On the contrary, it is probably more your business than anyone's. Man is sometimes called a bundle of habits, for it is a man's habits that make his character. I remember reading many years ago in an early number of the Parents' Review that every time an action was performed it wore a little groove in the substance of the brain, so that it was easier to repeat an action than to start out on an entirely new kind of action. Now, since children are always doing something, they are always making new grooves or running in the old grooves, that is, they are always making habits. I am afraid that you will feel from this that I am truly magnifying the nurse's office, and making her work stupendous, if every moment of the child's life is forming habits for his future life. But, in practice, the work is not so great as it sounds: for children have a tendency in the direction in which we want them to go, whatever that direction may be. You hear one child called obedient, another disobedient, but the probability is that each child had originally fairly equal tendencies in both directions. We are all ready to take the credit for bringing up an obedient child, and we should like to be asked the question, "How did you manage to make your child so obedient?" But if we have a disobedient child we might with equal reason be asked, "How did you manage to make your child so disobedient?" How indignant we should be, and how warmly we should deny that we had had anything to do with it.

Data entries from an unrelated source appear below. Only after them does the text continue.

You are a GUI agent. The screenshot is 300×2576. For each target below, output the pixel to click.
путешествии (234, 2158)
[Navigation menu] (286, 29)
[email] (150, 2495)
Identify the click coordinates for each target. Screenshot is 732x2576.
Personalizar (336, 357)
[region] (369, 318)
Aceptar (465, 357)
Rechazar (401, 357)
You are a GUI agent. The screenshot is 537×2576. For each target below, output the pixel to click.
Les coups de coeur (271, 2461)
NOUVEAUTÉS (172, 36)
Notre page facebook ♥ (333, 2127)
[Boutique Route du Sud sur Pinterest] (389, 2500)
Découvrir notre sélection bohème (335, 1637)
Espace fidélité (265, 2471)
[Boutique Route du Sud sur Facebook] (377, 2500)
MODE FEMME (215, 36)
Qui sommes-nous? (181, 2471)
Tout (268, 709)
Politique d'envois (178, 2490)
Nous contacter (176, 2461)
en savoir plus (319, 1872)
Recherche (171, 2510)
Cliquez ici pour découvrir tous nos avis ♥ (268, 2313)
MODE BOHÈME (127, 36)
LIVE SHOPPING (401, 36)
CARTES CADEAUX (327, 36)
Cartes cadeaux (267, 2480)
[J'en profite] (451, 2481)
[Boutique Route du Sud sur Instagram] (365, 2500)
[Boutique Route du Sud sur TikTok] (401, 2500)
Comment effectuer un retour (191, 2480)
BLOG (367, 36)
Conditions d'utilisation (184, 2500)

Then again, a child being pre-eminently an imitative animal, most of its habits are formed by imitation rather than as a result of direct teaching.

To return to the simple illustration used above. You decide you want a child to grow up with a tidy habit of mind. Not everyone, I am sorry to say, wants a boy to grow up tidy. In many homes, though perhaps in fewer than formerly, it is assumed, even when not stated, that the sisters will wait on the brothers. The brothers may be untidy because the sisters will clear up after them. A truly fatal way of training boys. They grow up with the idea that women exist for their use and pleasure, and we all know that many lives are blighted by the working out of such an idea--an idea which probably had its origin in the nursery training.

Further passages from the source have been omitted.